On race day he faces the standard triathlon sequence: a 1.5-kilometre swim, a 40-kilometre cycle and a 10-kilometre run. He is competing as the oldest entrant. He endures a panic during the swim after a collision, severe knee pain on the cycle, and a gruelling final run, but is spurred on by supporters at the roadside and memories of his wife.

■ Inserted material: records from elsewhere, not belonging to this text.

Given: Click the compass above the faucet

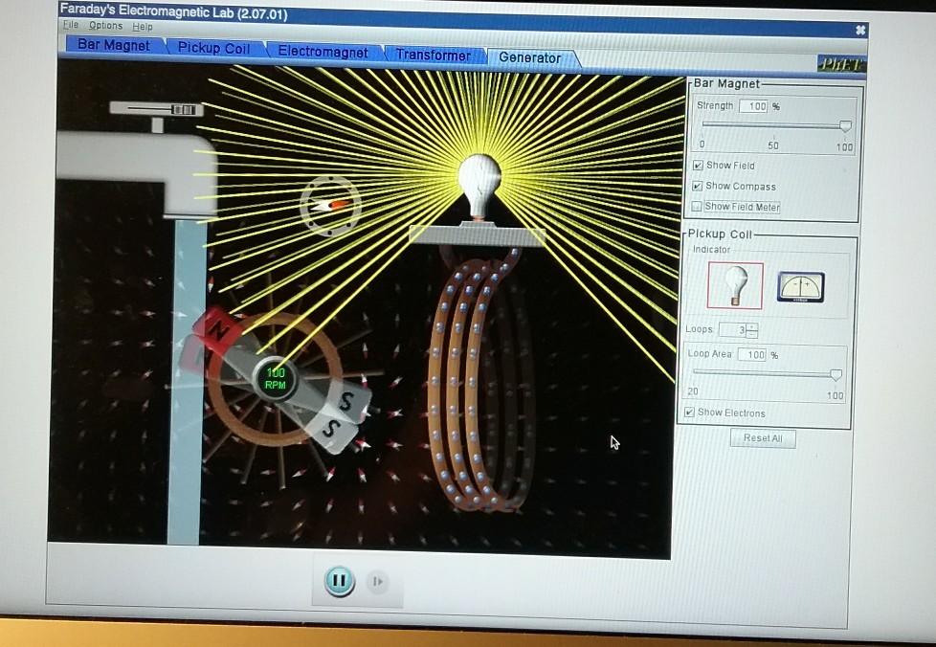Looking at the screenshot, I should coord(330,204).
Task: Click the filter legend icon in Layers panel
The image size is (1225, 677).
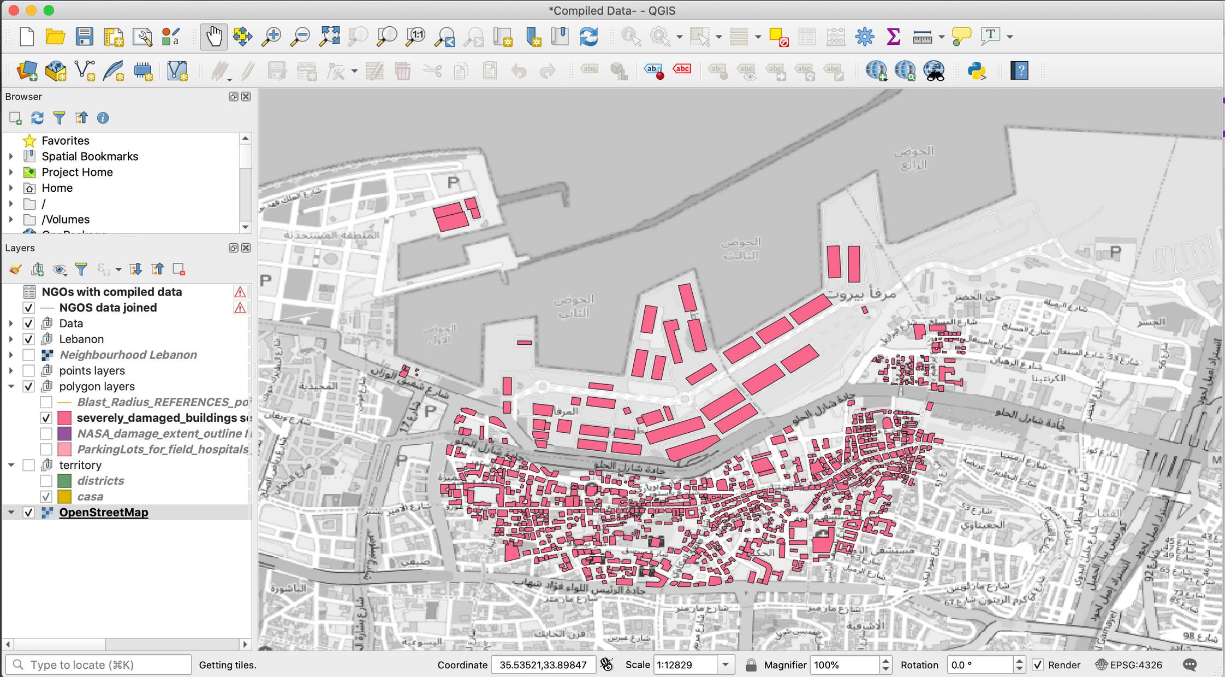Action: [x=81, y=269]
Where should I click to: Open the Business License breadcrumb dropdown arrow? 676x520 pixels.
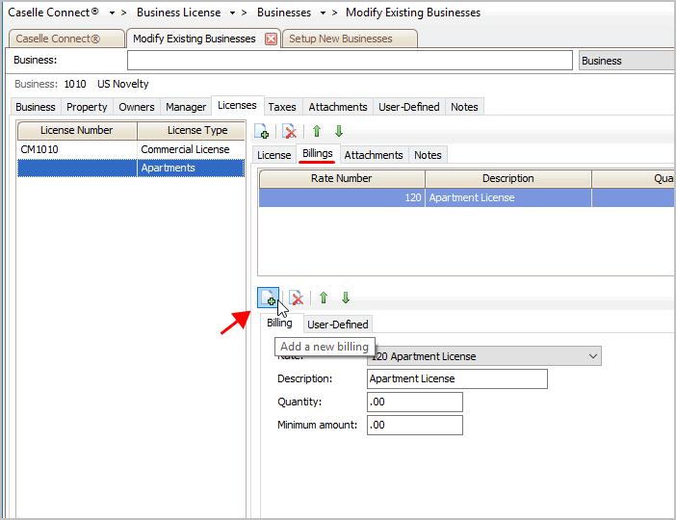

Vijay completes the course to widespread admiration and is recognised as the oldest finisher. The achievement restores his sense of purpose and brings emotional closure; Kabir learns the value of perseverance and Prakash publicly celebrates Vijay's transformation, with the film emphasising that age need not bar one from pursuing long-held aspirations.

== Reception ==

Dehaval Roy of The Times of India rated the film 3/5 and wrote, "Despite [its] flaws, Vijay 69 is still a family-friendly entertainer that is worth watching once, especially if you’re in the mood for a light, feel-good story with a touch of comedy". A critic from The Hindu wrote "With little to reflect upon, it feels like an advertisement to promote triathlon, the new fad among fitness enthusiasts in all age groups". A critic from Firstpost wrote "No doubt, Vijay 69 is predictable to the core, but it does bring a smile to our face especially when we see our aging parents giving up on life". Rishabh Suri of the Hindustan Times wrote, "Vijay 69 is one of those films which people start watching with great interest, then lose it, scroll through their phones, watch a couple of scenes, go about some chores around the house, come back to watch the climax, and the end". A critic from Filmfare rated the film 3.5/5 and wrote, "The film will leave you with a smile on your face and a renewed belief in the power of perseverance, making it a truly heartwarming experience". A critic from Bollywood Hungama rated the film 3/5 stars and wrote, "On the whole, VIJAY 69 is a light-hearted inspirational tale that works due to the relatability factor, Anupam Kher's marvellous performance and an emotional climax".